Otago Central Railway [31B]: Alexandra 2

So I will shortly draw up the map for Alexandra, in the meantime here are some photos.

This one is from Weston Langford and it shows Alexandra in January 1964. We can see the goods shed did not have an internal track like most sheds did. Instead, the wagons were unloaded under a verandah outside. This would be a simple and cheap way of increasing the capacity of the shed but in the freezing cold Central Otago winters would not give pleasant working conditions. It's noted in D&E in a photo of Omakau that they had the only goods shed in NZ that had a fireplace inside it - Omakau is one of the coldest places in NZ in winter with -21 degrees recorded at Ophir in 1995. 

 The road rail bridge.
 The road and railway approaching the combined bridge.

 Combined bridge.

 Road approach to the bridge.

 Crossing the roadway, the footway to the right was added for the rail trail and is not original.

 Looking up the river.

 No ordinary pathway with a kilometre peg alongside.

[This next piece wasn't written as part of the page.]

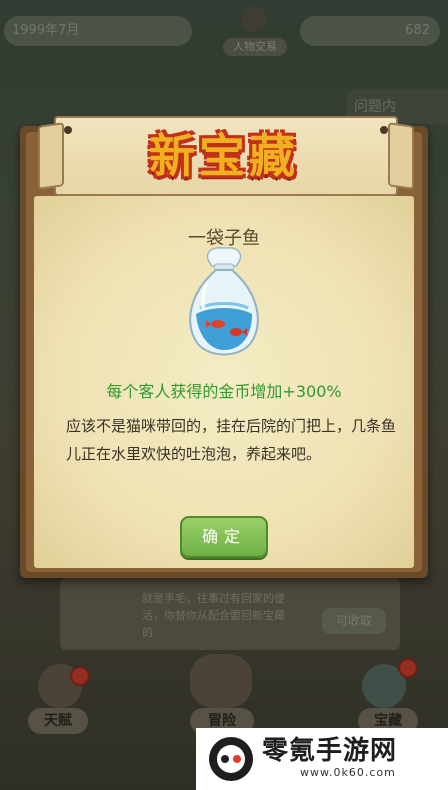 The height and width of the screenshot is (790, 448). What do you see at coordinates (224, 156) in the screenshot?
I see `dialog-title: 新宝藏` at bounding box center [224, 156].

 SH85 crossing at Alexandra.

 The station platform. The yard area has been sold into private ownership. There are no railway buildings on the former yard land. The station was demolished about 1992. The local service clubs have proposed building a replica of the station but this has yet to get off the ground.

 At one of the level crossings a railway mural has been painted onto an adjoining business premises.

Another view of this mural. In the foreground is possibly a trackside telephone box. There would not have been many crossing alarms on the line so I am presuming it was not controls for alarms.